Born Margaret Hilda Roberts on 13 October 1925 in Grantham, she came from the provincial middle class. Her father, a local grocer and member of the local Conservative party, became (briefly) mayor of his town. With a scholarship in her pocket, Margaret was the first in her family to be admitted to Oxford University. From 1943 to 1947 she studied chemistry and in 1946 the brilliant student became president of the Oxford Conservative Students' Association.
After graduation, she worked as a chemist in industry and stood for local elections. After her first failure in politics, Margaret went to law school and married a wealthy divorcee, Denis Thatcher, in 1951. Two years later she gave birth to twins and qualified as a solicitor, specialising in tax law.
Her political career began in earnest in 1959, when she won the Finchley general election and became an MP. She was elected to the House of Commons continuously until 1992. She was one of the only Conservative MPs to vote for the decriminalisation of homosexuality and abortion rights. She also supported the death penalty.
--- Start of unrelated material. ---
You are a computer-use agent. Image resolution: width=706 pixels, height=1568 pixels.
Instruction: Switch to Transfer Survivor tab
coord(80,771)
When the Conservatives won the 1970 election, Margaret became Minister for Education. Nine years later, Margaret Thatcher became Prime Minister. The eleven years she spent at 10 Downing Street were to profoundly change the country: faced with a recession, unemployment and very high taxes, the First Lady advocated shock therapy: deregulation and the 'minimal state', privatisations, tax cuts, the abandonment of loss-making industrial sectors and the restriction of trade union rights. All these reforms increased the country's productivity and favoured investors, but they also reinforced social inequalities. Margaret Thatcher was unyielding in the face of criticism and proved to be a formidable opponent who never gave in to the unions.
With her friend Ronald Reagan, she shares anti-communism and economic liberalism. They both credited each other with the peaceful resolution of the Cold War through nuclear deterrence. The First Lady is one of the few political figures to have given her name to a doctrine: Thatcherism. An anti-feminist, she was nevertheless the first female head of government in Europe. She holds the record for the longest tenure of Prime Minister in the UK in two centuries. Nicknamed the "Iron Lady" by a Soviet newspaper in 1976 for her visceral anti-communism and authoritarian style, this grocer's daughter embodied ultra-liberalism in the 1980s.
Margaret Thatcher resigned on 20 November 1990, following differences between her and the members of her government.
In 1992, on the proposal of her successor John Major, she was made a Peer of the United Kingdom and took a seat in the House of Lords. She retired from public life in 2002 after several strokes. Margaret Thatcher died on 8 April 2013 at the age of 87.